Ich stelle mir vor, ich falle bis zum Hals in so ein Loch mit Brackwasser und kein Schwein interessiert's, von der Tatsache abgesehen, dass man mich zum YouTube- und Nachrichtenstar verwertet und ich deshalb um die Weihnachtszeit bei Günter Jauch sitze, Menschen 2017. 
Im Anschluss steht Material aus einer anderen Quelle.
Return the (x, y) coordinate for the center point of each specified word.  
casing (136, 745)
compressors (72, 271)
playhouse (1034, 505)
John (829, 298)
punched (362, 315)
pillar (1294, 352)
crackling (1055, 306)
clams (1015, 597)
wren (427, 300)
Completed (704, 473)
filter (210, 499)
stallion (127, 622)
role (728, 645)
Naja, in meinem Bezirk war außer größeren Pfützen nix passiert, kein Wunder, hier ist ja nie was los, außer damals, als es eine Geiselnahme in der Deutschen Bank gab und bis auf weiteres der Verkehr vollständig zum erliegen kam, aber ich war mit dem Rad unterwegs und somit nicht betroffen von dem Monsterstau, der sich, glaube ich, erst drei Tage später wieder auflöste. 

Ich bin tapfer zum Feldenkrais gefahren, das mache ich seit neuestem, für den Rücken. Ich musste über eine triefnasse Wiese laufen und hab nur vorher überlegt, auf welche Schuhe ich zukünftig verzichten kann, denn dass die das Gematsche nicht überleben würden, war gesetzt.
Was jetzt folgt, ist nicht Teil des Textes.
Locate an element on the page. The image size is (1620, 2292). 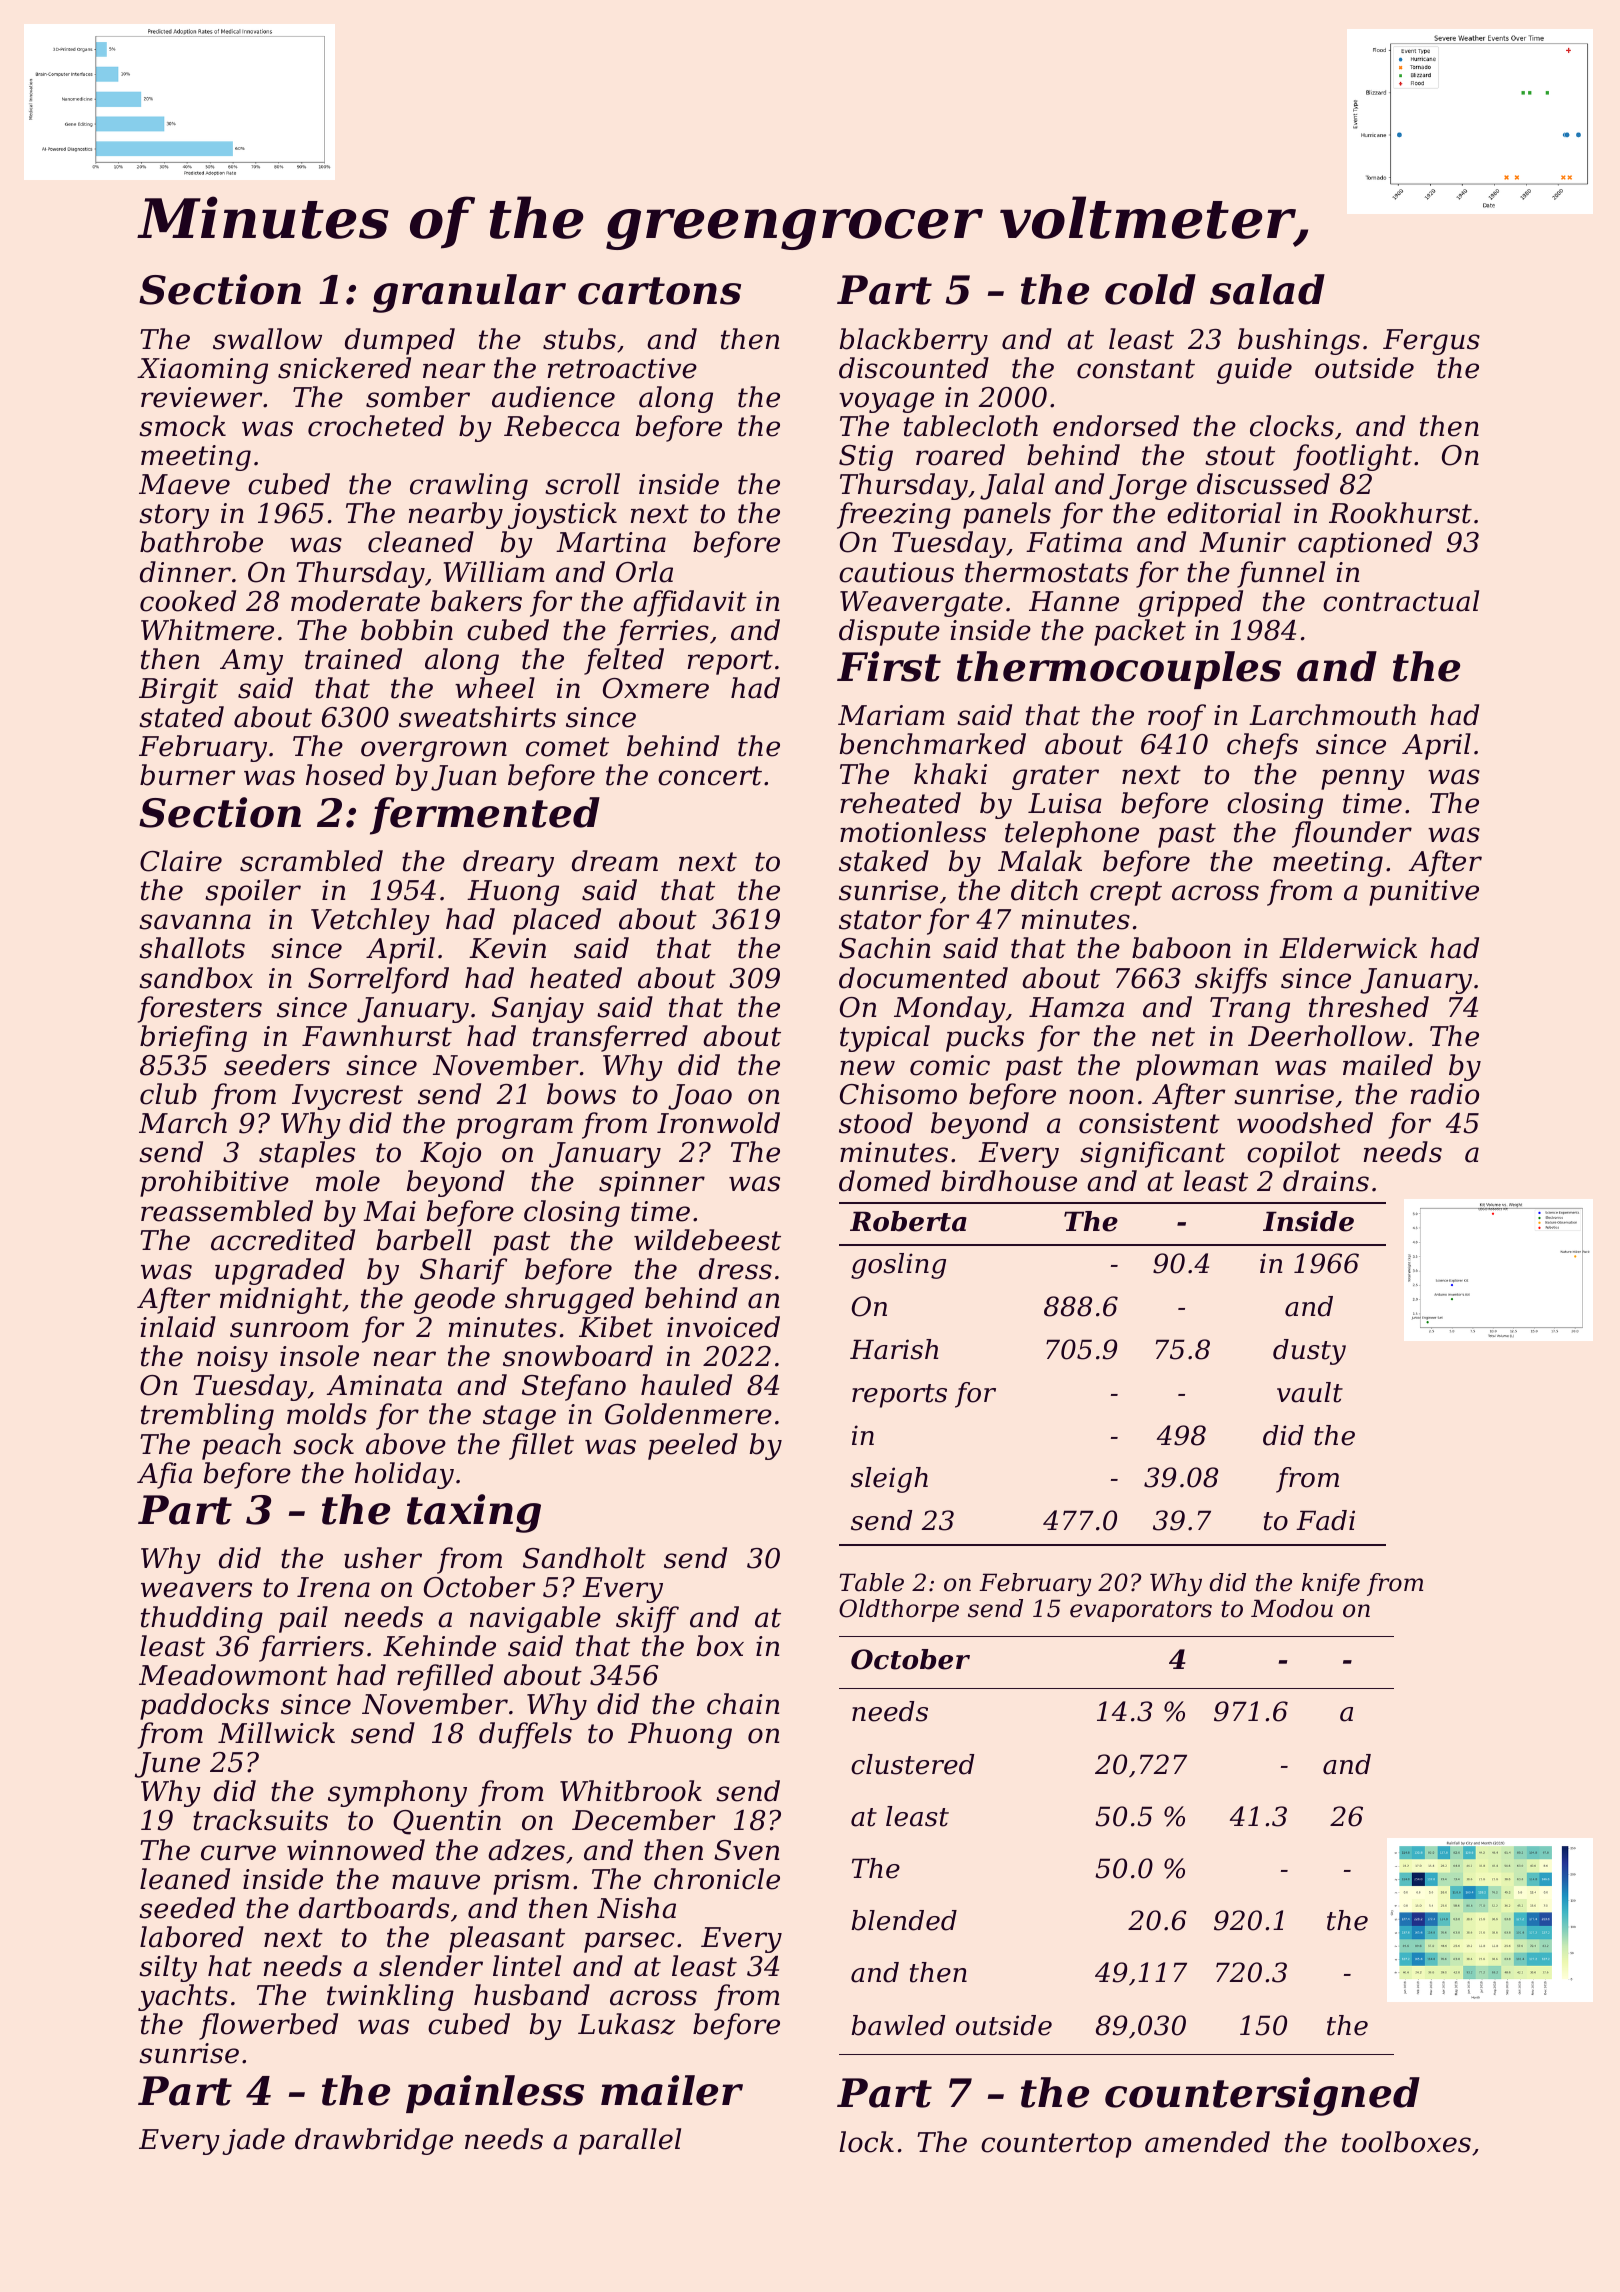
ferries is located at coordinates (663, 632).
Memo an mich: Gummistiefel kaufen und im Auto deponieren. 

Trotzdem sind wir heute wie geplant ins Vabali gefahren. Was soll ich sagen? Das Publikum hat sich verändert. Sonst habe ich da immer nur unheimlich schicke Hipster gesehen, jetzt sind neben denen auch ehemalige Fachbereichsleiter Deutsch vor Ort und haben schwerelosen Sex im Pool. 


Rainy Days in Moabit

Ich hielt ein Nickerchen nach dem anderen, auf dem Wasserbett schlief ich anderthalb Stunden tief und traumlos. Vorher und nachher schwamm ich und noch später aß ich die Rice Bowl, die ich jedem wärmstens ans Herz lege. Danach musste ich schon wieder schlafen. Ich gebe ein Heidengeld aus, um in aller Öffentlichkeit zu schlafen. 
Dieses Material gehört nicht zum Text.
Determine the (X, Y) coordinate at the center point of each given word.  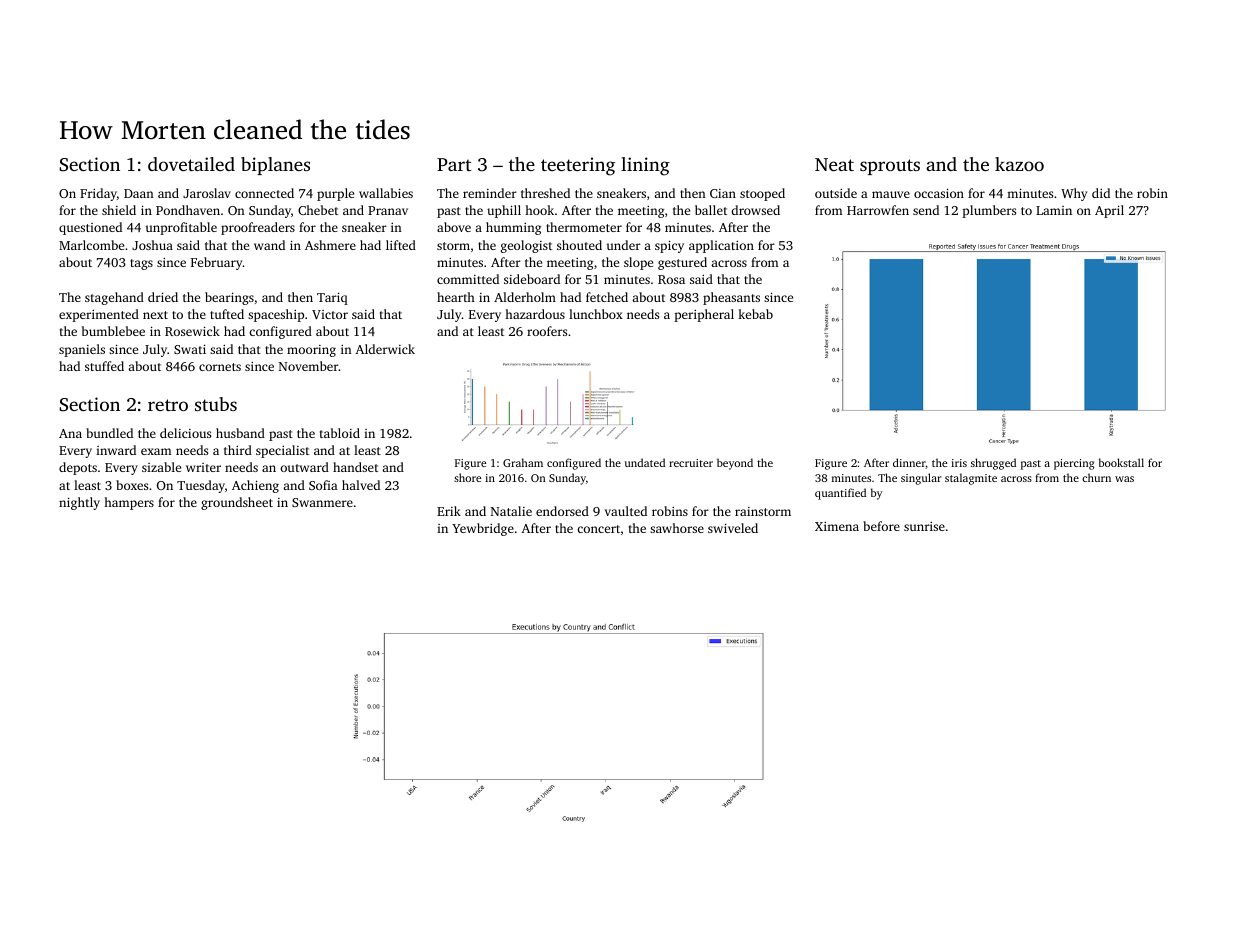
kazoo (1019, 164)
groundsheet (237, 503)
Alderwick (385, 349)
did (1101, 193)
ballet (711, 210)
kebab (755, 314)
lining (645, 166)
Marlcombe (91, 245)
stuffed (104, 366)
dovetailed (191, 164)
Der hübscheste Hipster von allen war derart von sich ergriffen, dass er sich - wie Gott ihn schuf - im Innenpool auf die Brüstung stellte, die Arme hochreckte, als müsste er gähnen oder als würde er sich in der nächsten Sekunde wie ein Silberrücken auf die Brust trommeln, was er dann Gottseidank unterließ.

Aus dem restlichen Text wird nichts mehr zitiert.